* [How to complete this task]
Gather, from the listing beneath this task, every line holding the string "text".

* [Provided records]
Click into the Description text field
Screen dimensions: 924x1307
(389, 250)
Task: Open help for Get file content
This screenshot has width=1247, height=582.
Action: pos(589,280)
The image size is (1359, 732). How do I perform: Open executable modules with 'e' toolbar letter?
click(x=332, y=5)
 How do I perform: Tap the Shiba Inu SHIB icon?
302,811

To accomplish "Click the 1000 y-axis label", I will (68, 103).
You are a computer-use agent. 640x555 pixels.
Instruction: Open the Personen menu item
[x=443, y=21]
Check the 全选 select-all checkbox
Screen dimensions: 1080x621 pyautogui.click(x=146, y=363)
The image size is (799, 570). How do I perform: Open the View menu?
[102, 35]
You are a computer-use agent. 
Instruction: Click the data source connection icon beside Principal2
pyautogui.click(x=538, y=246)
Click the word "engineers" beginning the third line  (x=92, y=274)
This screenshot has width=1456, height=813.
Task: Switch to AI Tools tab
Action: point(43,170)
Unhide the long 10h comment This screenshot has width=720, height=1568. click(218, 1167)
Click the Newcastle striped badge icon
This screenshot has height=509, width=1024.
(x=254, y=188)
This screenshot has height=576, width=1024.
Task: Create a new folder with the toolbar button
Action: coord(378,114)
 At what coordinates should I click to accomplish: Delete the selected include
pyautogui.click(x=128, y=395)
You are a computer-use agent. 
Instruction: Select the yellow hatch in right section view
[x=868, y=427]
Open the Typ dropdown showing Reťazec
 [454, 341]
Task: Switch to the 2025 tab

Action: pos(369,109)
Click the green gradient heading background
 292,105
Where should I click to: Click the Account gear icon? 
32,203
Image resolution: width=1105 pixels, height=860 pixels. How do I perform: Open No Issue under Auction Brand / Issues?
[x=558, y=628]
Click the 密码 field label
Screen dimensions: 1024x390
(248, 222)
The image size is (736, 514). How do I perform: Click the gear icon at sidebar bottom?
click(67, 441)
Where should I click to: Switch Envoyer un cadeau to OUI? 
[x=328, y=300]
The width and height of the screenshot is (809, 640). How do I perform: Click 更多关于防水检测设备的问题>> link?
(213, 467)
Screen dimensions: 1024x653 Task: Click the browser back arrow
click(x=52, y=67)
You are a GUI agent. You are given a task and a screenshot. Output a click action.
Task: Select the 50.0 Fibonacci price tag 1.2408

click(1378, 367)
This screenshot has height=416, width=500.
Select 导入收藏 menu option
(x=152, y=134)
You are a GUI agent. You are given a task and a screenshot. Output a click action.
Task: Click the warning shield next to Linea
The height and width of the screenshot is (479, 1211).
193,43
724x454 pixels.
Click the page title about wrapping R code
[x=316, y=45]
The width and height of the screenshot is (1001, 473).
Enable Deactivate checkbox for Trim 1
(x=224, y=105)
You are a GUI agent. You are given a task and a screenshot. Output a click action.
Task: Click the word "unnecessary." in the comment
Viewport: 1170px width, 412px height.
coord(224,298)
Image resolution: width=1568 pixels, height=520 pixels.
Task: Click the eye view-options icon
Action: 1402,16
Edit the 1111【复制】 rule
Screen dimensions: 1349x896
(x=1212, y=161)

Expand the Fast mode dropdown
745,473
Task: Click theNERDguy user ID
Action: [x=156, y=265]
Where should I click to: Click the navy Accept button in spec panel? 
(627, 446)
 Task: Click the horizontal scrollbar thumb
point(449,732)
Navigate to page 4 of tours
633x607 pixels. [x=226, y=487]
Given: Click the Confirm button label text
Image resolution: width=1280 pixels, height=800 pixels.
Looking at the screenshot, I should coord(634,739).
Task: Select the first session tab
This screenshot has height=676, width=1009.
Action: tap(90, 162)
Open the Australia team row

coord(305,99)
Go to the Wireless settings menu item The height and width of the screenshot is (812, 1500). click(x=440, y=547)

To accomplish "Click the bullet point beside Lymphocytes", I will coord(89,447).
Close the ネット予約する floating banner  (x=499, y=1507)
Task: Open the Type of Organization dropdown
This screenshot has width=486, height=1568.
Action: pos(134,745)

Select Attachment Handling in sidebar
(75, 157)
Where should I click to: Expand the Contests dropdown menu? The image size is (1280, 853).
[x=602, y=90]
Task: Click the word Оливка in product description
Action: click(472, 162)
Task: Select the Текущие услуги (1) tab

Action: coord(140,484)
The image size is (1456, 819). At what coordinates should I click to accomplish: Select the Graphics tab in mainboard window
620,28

* [Written answer]
Click into the Description text field
Given: Click the Confirm button label text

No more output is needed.